# Betta Fish Photo



## Zapins (Jul 28, 2004)

A Betta fish I used to own.

I ended up breeding him, thought I'd post a picture of him since he had some nice colors.


----------



## B76 (May 17, 2011)

Niiiiice


----------



## Bert H (Mar 2, 2004)

Beautiful!


----------



## asukawashere (Mar 11, 2009)

Wait, is that the father of the bettas we had that fish-raising contest with? He's much better-looking than his kids if that's the case XD


----------



## houseofcards (Feb 16, 2005)

That's a great shot. Did you use a speedlite or strobe?


----------



## Zapins (Jul 28, 2004)

Yes I used a speedlite 580ex ii, I used a cord and set the flash off to one to avoid the glare on the glass.

Also yes that is the dad, do you have any pics of the adult babies now? I didn't get a chance to see how the turned out.


----------



## asukawashere (Mar 11, 2009)

Naw, mine somehow grew up to be what Mimi calls a "festering lump" and I prefer to describe as a grouchy, prematurely old-man fish. We tried to breed him to a red-orange female crowntail, but she chewed him up and spit him out, so now he's a bit ragged looking.
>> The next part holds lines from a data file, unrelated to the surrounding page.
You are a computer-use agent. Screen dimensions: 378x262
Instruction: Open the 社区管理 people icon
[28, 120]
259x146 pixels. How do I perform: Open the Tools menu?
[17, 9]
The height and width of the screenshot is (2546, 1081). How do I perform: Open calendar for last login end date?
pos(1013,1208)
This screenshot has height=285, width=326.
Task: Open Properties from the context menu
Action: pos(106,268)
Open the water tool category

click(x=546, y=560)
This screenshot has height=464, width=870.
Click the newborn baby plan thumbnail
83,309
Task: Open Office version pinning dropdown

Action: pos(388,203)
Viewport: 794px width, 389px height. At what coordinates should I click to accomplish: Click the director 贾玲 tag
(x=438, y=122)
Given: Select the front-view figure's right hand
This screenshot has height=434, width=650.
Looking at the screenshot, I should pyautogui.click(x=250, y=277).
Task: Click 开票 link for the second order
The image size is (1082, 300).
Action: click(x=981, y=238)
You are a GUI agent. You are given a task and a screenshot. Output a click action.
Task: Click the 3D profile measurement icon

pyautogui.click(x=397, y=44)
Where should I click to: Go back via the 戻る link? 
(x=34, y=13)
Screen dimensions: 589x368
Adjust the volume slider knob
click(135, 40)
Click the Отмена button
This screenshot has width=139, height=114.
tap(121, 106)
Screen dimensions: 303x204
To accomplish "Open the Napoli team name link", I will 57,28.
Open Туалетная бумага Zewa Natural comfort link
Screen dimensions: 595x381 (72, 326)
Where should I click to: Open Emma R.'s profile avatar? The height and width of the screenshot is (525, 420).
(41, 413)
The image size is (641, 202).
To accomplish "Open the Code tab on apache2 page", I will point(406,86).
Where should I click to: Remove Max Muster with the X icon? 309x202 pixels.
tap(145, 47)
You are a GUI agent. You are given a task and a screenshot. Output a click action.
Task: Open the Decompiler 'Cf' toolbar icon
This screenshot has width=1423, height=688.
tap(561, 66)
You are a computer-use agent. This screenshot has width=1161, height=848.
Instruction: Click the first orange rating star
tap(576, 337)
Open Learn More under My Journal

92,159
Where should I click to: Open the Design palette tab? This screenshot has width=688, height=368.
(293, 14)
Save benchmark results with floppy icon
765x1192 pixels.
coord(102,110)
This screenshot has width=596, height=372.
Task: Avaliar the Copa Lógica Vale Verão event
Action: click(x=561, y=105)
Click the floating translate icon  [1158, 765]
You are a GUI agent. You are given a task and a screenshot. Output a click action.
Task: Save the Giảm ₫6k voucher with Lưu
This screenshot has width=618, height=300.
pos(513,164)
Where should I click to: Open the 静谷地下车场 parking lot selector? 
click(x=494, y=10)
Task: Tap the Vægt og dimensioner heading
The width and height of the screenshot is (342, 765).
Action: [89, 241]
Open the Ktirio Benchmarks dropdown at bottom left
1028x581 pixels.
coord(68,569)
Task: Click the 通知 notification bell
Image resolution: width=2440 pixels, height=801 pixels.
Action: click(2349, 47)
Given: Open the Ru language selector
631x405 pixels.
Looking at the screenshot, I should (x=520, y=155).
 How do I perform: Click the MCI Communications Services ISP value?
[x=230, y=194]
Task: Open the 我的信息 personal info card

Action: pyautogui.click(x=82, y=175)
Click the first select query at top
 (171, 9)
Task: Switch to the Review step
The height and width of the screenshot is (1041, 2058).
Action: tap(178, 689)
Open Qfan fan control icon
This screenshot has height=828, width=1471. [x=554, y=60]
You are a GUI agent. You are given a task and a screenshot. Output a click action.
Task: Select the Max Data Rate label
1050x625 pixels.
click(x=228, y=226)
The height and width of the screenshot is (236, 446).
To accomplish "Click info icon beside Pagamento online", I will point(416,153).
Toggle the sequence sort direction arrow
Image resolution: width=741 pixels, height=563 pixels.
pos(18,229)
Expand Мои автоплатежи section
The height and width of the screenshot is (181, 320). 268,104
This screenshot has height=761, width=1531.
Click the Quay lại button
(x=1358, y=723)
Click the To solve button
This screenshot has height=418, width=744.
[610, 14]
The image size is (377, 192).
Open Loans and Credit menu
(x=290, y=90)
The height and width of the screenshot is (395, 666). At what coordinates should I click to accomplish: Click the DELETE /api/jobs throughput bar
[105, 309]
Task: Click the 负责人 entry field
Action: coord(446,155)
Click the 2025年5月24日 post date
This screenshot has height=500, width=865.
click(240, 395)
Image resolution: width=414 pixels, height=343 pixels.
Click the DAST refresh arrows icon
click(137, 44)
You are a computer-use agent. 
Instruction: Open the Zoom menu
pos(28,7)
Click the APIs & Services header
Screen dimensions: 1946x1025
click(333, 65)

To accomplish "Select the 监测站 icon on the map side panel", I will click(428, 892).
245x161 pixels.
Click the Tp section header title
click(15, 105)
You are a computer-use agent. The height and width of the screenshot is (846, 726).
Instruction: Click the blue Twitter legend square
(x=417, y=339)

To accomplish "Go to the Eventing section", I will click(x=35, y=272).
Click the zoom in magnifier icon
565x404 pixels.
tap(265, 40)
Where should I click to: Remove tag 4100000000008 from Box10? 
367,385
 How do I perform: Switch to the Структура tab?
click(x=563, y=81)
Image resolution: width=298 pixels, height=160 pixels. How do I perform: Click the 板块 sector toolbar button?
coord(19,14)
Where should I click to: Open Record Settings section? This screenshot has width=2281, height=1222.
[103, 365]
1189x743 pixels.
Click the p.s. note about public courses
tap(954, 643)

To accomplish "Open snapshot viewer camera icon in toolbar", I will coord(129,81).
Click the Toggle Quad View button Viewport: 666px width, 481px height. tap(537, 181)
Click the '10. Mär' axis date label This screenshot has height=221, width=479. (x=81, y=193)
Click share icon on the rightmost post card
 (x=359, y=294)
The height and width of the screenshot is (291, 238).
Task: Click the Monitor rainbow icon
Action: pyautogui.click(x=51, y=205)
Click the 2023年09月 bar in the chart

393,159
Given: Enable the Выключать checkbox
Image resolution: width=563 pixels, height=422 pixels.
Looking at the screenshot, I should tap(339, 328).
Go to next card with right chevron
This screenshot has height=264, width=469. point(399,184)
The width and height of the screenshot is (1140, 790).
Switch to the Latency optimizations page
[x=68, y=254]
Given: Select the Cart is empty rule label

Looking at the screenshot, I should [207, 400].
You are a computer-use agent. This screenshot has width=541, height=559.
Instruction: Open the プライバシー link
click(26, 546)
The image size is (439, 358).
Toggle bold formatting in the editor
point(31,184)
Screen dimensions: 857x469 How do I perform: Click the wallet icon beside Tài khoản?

Seems to spend most of his time perched on various pieces of hardscape and glaring at anything that gets too close ' Like I said, the dad is a nicer fish.

Pretty sure this is also the same fish Kristina adopted when you moved - if so, he's been affctionately dubbed "Loki" and given a 1.5g acrylic tank all to himself, to live out his old age in peace. I assure you, I had nothing to do with any of it, except I did provide a lightbulb for the hood of the tank. :mrgreen:


----------



## Unicorrs (Oct 19, 2011)

wahhh he's so gorgeous!!!
I'm just curious, how do you pronounce Betta?
Bay-da? Bay-tah?


----------



## Zapins (Jul 28, 2004)

I say it "bey-tah."

I would like to get some more bettas like him to take pictures of but all I have to work with is a fancy male snake skin guppy. I'll see if I can get a decent shot of him.


----------